Based on Figure 1.2, the general architecture of a web application consists of a front end that users interact with, such as menus, and a backend that includes servers for handling requests and responses connected to a database. It also includes APIs for linking to third parties and other components of web applications. Each section has its vulnerabilities to specific types of attacks, which we will cover in this book.

Pentests also help create a security culture by increasing teams’ awareness of secure coding, configuration, and practices. Integrating security into development proactively addresses security, identifies recurring issues, and fosters a security mindset among teams, as shown in Figure 1.3.

TIPIn this book, we will learn and practice web-based penetration testing, focusing on the security of live web applications deployed in production. It's important to note that this environment may sometimes be replicated in a controlled or developed environment. Our approach is to engage with live web applications, not the code!

Figure 1.2: A web application architecture and related attack surfaces

Figure 1.3: The lifecycle highlights that penetration testing is just one component of web app security

The Penetration Testing Process

A successful web application penetration test involves several stages, as shown in Figure 1.4. Some of these stages are not purely technical. The testing process begins with an important phase called scoping and reconnaissance. Though not technical, this phase is crucial for the entire test's success. It's about preparing and setting everything up for what's to come. During this stage, the tester takes time to understand the client's needs, identifies the main areas to focus on, and determines their goals for the test. It's not just about knowing how to break into systems or find vulnerabilities; it also involves planning ahead, organizing the work, and ensuring that the most critical tasks receive the highest priority.

Figure 1.4: The penetration testing process

During this initial phase, it's important to define the objectives and scope of the test clearly. This involves understanding the client's needs, identifying potential risks, and deciding on specific goals. A clear plan at this stage helps the penetration tester focus their efforts and resources efficiently. Another vital aspect is organizing the test. This means coordinating with everyone involved, scheduling activities, and allocating resources effectively. This organization ensures that the test runs smoothly and everyone involved understands what's happening.

In this phase, it's important to prioritize goals. The tester evaluates which vulnerabilities or security weaknesses could have the most significant impact. They then focus their attention and resources on these areas. This approach ensures efforts are concentrated where they can make the most difference by first addressing the most critical security threats.

After completing these basic steps, the tester is ready to advance to the more technical phases of the process. They should follow the structure outlined in the figure, moving from scanning to gaining access, then to maintaining access, and finally to analysis and report. Every step in the process builds on the work done during the scoping and reconnaissance phase. It highlights the importance of initial planning and organization in conducting a thorough and effective penetration test.

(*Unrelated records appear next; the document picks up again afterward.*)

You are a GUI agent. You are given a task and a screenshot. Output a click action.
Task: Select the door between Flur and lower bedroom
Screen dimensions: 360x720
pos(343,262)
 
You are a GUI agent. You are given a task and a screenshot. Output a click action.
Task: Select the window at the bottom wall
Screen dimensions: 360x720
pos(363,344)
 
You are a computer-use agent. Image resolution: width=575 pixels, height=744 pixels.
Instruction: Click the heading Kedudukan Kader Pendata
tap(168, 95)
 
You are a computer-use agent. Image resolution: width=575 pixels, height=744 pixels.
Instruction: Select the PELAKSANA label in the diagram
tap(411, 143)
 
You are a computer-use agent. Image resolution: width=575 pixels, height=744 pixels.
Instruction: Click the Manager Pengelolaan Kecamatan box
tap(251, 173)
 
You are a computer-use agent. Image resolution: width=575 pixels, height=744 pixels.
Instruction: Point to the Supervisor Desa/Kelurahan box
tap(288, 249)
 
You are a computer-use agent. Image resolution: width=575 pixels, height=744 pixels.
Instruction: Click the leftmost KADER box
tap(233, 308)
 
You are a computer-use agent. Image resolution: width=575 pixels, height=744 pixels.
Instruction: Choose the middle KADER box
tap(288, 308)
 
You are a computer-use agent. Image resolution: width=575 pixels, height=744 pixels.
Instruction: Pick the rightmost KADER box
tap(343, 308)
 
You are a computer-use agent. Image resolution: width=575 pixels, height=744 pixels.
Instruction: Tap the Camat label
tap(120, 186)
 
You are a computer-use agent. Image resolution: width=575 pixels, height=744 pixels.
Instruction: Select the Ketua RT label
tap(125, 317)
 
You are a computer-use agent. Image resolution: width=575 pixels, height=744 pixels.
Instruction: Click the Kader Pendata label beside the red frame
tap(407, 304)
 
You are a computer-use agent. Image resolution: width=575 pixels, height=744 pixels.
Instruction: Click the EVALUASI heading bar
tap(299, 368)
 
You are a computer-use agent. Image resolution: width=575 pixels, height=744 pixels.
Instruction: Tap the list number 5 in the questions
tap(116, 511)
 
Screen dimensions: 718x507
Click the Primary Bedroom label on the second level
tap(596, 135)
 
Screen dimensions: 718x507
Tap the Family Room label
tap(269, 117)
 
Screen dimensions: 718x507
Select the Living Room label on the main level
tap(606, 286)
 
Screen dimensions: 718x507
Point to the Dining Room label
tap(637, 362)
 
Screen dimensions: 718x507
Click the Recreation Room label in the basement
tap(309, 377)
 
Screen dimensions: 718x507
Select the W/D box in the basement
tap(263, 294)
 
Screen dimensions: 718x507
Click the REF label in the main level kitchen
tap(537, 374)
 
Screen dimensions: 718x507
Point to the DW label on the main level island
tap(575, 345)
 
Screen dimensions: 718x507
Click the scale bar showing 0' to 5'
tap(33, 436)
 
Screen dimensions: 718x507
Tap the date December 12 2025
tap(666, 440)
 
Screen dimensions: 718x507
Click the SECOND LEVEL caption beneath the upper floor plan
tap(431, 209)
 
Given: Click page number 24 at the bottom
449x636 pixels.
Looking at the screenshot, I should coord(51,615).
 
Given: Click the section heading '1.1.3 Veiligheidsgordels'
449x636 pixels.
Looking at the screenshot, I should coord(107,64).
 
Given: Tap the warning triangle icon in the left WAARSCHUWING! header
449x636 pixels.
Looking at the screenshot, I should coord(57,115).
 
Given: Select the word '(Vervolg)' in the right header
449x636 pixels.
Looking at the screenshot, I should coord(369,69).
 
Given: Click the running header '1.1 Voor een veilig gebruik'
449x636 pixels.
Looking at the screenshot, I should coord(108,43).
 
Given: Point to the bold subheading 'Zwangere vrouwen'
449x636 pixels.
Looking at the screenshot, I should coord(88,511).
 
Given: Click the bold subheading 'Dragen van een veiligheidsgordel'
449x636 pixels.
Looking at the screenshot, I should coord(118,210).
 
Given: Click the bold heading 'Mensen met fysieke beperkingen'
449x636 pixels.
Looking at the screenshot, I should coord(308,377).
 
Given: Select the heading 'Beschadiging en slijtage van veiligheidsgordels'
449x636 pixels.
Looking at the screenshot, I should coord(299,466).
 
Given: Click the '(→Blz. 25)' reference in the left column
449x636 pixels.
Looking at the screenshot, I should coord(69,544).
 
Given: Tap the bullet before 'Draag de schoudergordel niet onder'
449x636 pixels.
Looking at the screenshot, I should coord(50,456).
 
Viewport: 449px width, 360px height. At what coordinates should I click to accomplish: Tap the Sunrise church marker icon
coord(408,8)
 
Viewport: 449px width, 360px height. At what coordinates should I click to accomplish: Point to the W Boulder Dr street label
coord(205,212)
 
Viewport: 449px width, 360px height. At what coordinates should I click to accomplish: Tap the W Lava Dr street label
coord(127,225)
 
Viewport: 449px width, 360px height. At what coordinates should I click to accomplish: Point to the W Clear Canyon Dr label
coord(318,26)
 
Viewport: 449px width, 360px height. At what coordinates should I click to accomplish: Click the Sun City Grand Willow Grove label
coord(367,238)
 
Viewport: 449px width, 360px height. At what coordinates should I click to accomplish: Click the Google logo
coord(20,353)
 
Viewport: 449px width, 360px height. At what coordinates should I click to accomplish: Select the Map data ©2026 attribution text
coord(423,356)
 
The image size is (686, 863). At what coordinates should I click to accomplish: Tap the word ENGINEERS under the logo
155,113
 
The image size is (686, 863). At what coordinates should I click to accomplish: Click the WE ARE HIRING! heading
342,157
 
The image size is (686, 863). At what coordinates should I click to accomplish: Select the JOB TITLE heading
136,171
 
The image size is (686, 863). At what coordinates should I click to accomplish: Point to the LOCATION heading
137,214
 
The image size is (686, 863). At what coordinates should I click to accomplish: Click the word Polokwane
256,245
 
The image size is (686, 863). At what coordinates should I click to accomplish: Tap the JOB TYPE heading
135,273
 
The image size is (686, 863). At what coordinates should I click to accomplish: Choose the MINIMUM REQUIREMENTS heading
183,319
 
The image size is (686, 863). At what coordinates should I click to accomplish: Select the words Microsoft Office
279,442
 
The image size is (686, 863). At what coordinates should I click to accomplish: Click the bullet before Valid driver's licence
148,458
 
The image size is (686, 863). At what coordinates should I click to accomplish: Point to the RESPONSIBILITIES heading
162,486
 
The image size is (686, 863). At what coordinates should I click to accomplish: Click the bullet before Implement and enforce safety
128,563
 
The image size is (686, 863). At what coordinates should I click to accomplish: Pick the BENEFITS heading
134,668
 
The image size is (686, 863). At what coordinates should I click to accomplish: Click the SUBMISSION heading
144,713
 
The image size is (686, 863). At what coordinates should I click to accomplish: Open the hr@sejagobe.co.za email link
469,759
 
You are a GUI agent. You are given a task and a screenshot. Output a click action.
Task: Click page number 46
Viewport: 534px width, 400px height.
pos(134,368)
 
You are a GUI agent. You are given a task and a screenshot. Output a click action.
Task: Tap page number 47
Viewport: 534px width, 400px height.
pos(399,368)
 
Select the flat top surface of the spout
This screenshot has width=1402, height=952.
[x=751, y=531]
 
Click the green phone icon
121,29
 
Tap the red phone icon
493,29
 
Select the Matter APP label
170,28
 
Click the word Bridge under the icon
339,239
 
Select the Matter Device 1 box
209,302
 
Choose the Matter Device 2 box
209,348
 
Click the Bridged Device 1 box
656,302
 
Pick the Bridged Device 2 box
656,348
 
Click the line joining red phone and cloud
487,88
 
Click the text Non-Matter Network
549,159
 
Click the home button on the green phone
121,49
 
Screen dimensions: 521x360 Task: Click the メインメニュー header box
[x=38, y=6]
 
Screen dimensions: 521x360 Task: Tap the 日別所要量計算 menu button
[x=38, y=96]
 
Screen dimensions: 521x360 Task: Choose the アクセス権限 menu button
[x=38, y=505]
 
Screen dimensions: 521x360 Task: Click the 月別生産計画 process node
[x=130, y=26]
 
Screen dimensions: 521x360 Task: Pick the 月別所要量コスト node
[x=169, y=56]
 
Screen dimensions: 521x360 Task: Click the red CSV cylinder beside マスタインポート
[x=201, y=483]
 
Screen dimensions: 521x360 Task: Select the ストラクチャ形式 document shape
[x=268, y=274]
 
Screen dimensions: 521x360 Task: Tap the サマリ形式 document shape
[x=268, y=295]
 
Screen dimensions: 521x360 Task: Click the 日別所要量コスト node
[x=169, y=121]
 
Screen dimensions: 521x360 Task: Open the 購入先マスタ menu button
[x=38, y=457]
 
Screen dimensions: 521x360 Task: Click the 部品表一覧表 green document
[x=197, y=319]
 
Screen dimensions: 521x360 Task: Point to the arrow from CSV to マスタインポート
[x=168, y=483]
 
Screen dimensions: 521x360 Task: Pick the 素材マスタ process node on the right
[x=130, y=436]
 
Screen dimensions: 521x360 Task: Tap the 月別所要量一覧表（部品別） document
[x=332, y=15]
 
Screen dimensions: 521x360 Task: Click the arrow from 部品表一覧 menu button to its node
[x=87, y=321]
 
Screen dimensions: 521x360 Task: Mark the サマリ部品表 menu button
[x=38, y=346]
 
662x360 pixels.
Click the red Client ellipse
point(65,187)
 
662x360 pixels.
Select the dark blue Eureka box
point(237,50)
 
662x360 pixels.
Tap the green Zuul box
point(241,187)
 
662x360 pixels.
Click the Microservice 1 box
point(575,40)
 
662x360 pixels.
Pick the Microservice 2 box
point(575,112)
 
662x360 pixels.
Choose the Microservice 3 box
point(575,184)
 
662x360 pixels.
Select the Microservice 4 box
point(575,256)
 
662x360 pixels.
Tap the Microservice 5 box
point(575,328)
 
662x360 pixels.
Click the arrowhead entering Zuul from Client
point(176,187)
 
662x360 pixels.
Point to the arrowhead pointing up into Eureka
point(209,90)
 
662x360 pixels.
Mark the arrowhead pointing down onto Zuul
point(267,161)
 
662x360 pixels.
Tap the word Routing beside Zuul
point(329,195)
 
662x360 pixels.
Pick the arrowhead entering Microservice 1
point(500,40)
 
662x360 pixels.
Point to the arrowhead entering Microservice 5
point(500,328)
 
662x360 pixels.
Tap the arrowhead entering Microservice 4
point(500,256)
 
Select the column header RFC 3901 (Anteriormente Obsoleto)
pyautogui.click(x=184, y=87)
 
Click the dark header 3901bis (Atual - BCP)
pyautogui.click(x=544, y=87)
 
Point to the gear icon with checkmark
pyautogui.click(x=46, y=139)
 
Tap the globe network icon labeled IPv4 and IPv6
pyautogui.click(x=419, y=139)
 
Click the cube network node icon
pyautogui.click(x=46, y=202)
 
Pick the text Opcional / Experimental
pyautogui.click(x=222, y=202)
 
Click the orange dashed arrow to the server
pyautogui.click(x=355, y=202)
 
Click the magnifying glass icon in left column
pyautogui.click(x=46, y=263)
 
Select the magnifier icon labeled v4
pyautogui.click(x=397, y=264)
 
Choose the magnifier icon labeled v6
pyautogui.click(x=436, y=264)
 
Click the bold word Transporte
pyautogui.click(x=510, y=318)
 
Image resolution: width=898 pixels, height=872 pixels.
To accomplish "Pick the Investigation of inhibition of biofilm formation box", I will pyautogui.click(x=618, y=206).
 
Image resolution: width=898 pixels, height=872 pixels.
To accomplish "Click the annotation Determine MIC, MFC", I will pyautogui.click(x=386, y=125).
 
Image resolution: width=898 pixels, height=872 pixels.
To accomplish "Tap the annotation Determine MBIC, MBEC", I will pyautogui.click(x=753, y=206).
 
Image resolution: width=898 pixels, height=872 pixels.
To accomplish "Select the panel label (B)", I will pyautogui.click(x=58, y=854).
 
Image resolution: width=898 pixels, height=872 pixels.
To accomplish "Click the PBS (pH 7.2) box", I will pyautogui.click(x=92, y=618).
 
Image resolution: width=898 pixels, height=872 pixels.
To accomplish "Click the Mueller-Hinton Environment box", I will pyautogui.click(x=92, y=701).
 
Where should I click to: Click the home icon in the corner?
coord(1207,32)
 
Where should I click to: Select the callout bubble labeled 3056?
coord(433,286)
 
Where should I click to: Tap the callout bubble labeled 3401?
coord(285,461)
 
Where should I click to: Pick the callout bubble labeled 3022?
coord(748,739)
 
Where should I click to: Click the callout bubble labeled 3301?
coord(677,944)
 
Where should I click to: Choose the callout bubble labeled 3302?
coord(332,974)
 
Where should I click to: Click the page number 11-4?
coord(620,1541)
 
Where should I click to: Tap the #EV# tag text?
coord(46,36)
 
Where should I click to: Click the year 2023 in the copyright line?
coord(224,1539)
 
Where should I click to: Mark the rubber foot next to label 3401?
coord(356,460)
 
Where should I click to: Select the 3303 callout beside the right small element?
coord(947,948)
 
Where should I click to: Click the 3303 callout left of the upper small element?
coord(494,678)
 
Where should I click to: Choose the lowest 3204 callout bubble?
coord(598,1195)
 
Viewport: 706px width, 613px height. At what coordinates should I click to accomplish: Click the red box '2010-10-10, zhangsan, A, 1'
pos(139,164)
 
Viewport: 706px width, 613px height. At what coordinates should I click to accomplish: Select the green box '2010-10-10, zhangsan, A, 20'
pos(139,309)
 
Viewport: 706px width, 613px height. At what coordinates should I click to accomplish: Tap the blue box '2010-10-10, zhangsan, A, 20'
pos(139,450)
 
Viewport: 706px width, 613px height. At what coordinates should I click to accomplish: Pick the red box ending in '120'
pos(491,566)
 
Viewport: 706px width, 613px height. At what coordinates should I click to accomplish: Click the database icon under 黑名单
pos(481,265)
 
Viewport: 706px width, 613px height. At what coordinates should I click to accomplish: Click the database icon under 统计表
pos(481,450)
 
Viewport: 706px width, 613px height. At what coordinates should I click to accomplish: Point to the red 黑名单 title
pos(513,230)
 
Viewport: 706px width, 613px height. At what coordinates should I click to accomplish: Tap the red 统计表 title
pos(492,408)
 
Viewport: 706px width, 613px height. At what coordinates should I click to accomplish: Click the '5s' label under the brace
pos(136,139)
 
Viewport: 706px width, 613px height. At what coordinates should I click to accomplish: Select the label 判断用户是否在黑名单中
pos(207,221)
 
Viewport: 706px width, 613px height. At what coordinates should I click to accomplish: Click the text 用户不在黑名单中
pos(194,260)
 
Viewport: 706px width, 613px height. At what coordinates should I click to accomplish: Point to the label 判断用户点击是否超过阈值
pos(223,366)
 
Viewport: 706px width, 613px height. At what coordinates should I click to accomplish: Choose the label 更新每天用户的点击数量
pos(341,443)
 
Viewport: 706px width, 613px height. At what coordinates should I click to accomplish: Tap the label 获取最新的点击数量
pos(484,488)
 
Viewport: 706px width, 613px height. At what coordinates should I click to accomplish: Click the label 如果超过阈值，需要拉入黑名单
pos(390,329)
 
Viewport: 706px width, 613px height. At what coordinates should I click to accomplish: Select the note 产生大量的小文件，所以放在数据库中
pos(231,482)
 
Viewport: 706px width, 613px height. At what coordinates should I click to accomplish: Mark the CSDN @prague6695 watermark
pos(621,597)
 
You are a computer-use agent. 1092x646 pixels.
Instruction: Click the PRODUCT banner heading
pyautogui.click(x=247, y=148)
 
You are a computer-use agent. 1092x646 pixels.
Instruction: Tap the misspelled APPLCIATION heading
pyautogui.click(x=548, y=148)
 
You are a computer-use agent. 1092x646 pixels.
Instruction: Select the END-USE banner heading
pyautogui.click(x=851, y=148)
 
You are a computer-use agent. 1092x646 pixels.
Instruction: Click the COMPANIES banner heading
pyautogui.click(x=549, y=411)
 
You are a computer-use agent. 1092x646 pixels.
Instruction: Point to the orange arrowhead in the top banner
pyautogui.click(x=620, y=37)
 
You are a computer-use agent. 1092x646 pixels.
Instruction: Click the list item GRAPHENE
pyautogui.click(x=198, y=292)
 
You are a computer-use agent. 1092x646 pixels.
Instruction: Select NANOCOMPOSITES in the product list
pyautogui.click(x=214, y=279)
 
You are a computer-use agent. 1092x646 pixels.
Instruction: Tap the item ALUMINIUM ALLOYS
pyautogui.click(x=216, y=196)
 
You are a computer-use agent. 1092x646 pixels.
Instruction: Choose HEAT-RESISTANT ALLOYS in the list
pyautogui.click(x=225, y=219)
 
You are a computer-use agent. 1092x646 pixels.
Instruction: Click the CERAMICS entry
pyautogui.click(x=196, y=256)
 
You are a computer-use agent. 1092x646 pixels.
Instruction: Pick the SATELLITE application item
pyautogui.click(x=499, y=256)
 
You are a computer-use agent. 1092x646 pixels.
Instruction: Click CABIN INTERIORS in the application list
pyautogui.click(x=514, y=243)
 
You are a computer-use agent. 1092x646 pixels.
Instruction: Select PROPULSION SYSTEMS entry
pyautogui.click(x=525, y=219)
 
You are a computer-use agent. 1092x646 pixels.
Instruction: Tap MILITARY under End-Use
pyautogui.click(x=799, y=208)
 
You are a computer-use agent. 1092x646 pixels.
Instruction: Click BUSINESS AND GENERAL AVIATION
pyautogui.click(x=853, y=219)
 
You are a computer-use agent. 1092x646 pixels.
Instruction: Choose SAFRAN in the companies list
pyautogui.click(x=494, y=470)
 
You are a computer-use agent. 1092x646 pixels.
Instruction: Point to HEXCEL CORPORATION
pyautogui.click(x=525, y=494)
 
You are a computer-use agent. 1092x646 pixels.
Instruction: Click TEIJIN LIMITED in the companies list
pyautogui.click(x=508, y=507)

Scoping and Reconnaissance

The initial stages of any penetration test are scoping and reconnaissance. Proper scoping is important as it determines the test's boundaries, limitations, and objectives, ensuring an effective and targeted analysis. During scoping, discussions with the client help to understand their key requirements, priorities, and risk tolerance. Based on these inputs, the penetration tester will define what systems, applications, and data will be included or excluded from the test. Clear scoping also establishes expectations and lays the foundation for a thorough and actionable test report.

Gathering intelligence about the target systems and networks, known as reconnaissance, comes after scoping. This involves collecting information passively and actively from sources like company websites, social media, search engines, vulnerability databases, and subpoenaed documents. The penetration tester will map the network architecture, identify critical systems and applications, and determine employees and contractors. This reconnaissance provides valuable insights to assess exploitation techniques and prioritize test efforts within legal and ethical boundaries.

After completing basic scoping and reconnaissance, the penetration tester can create a test plan that details specific weaknesses and vulnerabilities to target. Based on the intelligence gathered, test cases are designed to systematically evaluate security controls and identify exploitable vulnerabilities. Technical tools are used to perform targeted scans, intercept web traffic, and attempt privilege escalation. This will be covered separately later in this book.

The outcomes of scoping, reconnaissance, test planning, and initial testing form the basis for the rest of the penetration test. Any extra systems found or data exposed during active testing can be added to the original scope. Well-planned scoping and reconnaissance establish the foundation for a thorough and insightful penetration test that identifies actual security weaknesses and provides practical remediation suggestions.

HINTThe first and most important stage of any successful penetration test is reconnaissance, which provides the depth of information needed to identify genuine vulnerabilities. Proper scoping determines the boundaries and objectives of the test, but without accurate and thorough reconnaissance, the rest of the test will be limited and less insightful.

Scanning

Penetration testing is a process of uncovering hidden information on a target system. This involves using various automated tools and techniques, such as port scanning to detect open ports, service scanning to identify running services, and network scanning to map the network layout. Additionally, vulnerability scanning is used to pinpoint security flaws, while host scanning is used to inventory network-connected devices. SSL/TLS scanning is used to identify encryption issues.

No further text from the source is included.